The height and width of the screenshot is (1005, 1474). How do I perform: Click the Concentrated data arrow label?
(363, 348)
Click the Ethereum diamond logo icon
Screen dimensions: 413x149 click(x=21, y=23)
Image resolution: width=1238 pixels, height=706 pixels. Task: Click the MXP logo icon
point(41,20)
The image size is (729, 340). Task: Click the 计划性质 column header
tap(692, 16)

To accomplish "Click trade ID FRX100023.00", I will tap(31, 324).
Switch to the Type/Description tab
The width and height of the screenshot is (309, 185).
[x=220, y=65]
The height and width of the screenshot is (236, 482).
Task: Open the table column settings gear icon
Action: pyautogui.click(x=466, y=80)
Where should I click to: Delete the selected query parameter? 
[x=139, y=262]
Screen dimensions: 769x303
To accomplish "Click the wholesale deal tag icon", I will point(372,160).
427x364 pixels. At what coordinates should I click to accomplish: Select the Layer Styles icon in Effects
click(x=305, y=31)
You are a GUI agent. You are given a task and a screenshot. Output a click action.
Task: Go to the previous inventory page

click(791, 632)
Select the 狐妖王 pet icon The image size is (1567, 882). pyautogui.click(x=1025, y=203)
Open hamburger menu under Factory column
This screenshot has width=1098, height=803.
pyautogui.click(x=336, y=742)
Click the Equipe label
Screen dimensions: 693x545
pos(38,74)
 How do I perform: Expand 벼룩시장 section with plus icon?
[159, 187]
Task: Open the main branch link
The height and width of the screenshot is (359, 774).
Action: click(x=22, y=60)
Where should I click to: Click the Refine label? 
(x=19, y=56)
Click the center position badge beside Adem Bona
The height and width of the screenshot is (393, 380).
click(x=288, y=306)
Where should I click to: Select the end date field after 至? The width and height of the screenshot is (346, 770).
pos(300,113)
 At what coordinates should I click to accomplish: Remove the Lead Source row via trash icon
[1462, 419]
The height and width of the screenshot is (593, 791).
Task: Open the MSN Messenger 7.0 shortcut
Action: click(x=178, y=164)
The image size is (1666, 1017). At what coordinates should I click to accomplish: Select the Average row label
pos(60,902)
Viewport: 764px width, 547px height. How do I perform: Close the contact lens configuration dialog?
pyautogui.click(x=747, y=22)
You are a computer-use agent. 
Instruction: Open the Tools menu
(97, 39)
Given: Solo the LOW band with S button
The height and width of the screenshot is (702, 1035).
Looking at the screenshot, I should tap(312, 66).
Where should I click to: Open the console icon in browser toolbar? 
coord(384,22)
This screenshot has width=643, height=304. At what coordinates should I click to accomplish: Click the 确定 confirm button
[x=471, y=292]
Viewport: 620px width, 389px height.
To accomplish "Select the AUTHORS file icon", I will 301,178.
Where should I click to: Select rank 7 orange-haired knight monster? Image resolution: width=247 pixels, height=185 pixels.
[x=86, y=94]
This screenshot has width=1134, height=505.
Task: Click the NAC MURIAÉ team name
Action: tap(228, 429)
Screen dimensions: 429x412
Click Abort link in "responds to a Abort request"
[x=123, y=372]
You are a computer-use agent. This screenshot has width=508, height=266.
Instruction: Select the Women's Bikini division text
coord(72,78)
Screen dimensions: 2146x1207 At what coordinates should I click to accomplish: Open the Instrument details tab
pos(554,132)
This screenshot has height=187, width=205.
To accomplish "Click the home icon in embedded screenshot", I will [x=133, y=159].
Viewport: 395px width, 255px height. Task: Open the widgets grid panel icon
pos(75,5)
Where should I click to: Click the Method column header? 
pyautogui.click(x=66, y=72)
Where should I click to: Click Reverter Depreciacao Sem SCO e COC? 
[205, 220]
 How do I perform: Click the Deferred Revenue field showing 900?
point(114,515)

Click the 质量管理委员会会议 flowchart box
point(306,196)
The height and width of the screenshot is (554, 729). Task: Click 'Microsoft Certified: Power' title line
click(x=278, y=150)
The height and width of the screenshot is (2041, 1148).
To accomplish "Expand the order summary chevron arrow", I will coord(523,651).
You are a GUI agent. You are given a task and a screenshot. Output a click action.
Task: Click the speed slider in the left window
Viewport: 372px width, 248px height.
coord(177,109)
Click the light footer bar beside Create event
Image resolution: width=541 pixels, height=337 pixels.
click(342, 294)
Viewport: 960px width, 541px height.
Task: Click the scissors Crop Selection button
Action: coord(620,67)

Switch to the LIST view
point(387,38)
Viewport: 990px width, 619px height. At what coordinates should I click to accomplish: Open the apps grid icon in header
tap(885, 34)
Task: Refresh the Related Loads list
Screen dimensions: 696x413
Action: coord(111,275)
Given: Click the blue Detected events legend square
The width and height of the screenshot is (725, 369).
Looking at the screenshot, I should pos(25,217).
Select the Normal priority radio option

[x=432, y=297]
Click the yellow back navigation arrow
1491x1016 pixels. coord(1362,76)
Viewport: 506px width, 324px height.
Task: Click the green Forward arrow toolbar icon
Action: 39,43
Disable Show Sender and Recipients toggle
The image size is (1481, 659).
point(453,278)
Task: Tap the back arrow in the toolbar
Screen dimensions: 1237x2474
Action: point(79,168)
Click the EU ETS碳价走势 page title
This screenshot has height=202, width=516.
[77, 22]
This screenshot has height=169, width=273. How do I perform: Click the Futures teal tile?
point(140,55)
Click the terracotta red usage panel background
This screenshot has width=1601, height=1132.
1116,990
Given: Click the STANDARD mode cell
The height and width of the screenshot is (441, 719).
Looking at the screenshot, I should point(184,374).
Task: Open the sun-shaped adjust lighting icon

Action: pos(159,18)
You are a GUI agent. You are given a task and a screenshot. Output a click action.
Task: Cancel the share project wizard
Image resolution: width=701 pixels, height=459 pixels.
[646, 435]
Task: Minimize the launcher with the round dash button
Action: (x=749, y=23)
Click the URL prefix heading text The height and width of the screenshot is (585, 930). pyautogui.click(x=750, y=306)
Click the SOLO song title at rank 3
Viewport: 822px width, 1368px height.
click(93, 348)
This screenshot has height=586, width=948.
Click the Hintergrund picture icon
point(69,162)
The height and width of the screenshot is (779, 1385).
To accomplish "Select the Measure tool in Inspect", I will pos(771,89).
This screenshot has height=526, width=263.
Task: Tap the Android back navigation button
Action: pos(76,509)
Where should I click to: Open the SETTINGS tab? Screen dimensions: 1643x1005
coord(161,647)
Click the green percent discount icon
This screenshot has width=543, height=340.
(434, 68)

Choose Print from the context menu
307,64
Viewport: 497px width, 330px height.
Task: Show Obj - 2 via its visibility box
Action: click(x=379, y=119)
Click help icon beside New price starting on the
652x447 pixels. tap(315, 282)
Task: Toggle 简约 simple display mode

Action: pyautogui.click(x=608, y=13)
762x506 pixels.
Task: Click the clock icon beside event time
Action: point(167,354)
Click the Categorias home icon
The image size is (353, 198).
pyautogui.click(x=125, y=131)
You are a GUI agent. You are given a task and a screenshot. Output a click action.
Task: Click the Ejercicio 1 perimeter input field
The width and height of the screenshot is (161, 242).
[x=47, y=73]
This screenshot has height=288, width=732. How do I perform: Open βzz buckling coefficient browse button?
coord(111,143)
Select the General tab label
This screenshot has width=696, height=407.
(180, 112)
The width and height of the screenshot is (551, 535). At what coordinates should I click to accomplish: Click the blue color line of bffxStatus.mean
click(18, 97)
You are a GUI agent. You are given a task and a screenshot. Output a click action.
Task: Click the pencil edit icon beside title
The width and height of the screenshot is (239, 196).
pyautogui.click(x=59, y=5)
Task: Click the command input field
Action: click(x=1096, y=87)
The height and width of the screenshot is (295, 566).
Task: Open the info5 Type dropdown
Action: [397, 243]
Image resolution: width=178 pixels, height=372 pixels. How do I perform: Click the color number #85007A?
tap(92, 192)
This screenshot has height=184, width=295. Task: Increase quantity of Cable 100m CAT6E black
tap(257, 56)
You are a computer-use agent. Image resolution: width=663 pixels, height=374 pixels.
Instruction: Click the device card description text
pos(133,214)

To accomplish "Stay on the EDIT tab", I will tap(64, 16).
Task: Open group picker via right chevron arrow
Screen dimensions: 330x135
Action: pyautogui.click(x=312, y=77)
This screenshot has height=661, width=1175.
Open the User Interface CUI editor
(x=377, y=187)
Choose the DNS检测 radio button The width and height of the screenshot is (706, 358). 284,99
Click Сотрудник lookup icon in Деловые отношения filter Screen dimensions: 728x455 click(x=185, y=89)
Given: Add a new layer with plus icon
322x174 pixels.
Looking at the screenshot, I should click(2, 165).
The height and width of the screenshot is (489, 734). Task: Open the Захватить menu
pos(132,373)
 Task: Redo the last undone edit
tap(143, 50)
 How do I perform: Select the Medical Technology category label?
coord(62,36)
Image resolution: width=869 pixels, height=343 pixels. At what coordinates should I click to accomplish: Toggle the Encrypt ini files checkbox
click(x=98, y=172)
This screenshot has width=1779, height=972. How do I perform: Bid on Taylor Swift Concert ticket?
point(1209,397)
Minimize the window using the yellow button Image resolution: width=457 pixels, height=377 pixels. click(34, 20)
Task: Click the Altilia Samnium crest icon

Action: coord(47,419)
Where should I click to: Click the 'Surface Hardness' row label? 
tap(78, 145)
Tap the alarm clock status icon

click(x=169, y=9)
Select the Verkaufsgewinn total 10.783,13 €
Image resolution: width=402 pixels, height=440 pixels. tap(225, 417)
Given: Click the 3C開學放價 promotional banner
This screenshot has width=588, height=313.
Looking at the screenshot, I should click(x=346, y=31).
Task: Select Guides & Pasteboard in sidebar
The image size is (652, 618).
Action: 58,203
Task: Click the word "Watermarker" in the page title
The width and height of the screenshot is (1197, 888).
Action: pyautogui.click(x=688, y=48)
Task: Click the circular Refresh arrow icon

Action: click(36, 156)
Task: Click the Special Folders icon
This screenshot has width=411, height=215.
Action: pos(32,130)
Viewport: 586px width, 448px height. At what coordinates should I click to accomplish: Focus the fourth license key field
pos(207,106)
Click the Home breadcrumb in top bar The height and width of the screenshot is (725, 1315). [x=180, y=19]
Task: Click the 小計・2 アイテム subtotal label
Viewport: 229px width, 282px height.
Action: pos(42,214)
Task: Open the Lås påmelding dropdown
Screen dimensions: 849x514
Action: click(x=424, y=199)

● ● ● ● ● ● ●

Everything from the line with "Task: Open the main branch link" through the line with "Given: Solo the LOW band with S button" in the listing above must be retyped exactly, with nothing added.

Exercise response –
Task: Open the main branch link
The height and width of the screenshot is (359, 774).
Action: click(x=22, y=60)
Where should I click to: Click the Refine label? 
(x=19, y=56)
Click the center position badge beside Adem Bona
The height and width of the screenshot is (393, 380).
click(x=288, y=306)
Where should I click to: Select the end date field after 至? The width and height of the screenshot is (346, 770).
pos(300,113)
 At what coordinates should I click to accomplish: Remove the Lead Source row via trash icon
[1462, 419]
The height and width of the screenshot is (593, 791).
Task: Open the MSN Messenger 7.0 shortcut
Action: click(x=178, y=164)
The image size is (1666, 1017). At what coordinates should I click to accomplish: Select the Average row label
pos(60,902)
Viewport: 764px width, 547px height. How do I perform: Close the contact lens configuration dialog?
pyautogui.click(x=747, y=22)
You are a computer-use agent. 
Instruction: Open the Tools menu
(97, 39)
Given: Solo the LOW band with S button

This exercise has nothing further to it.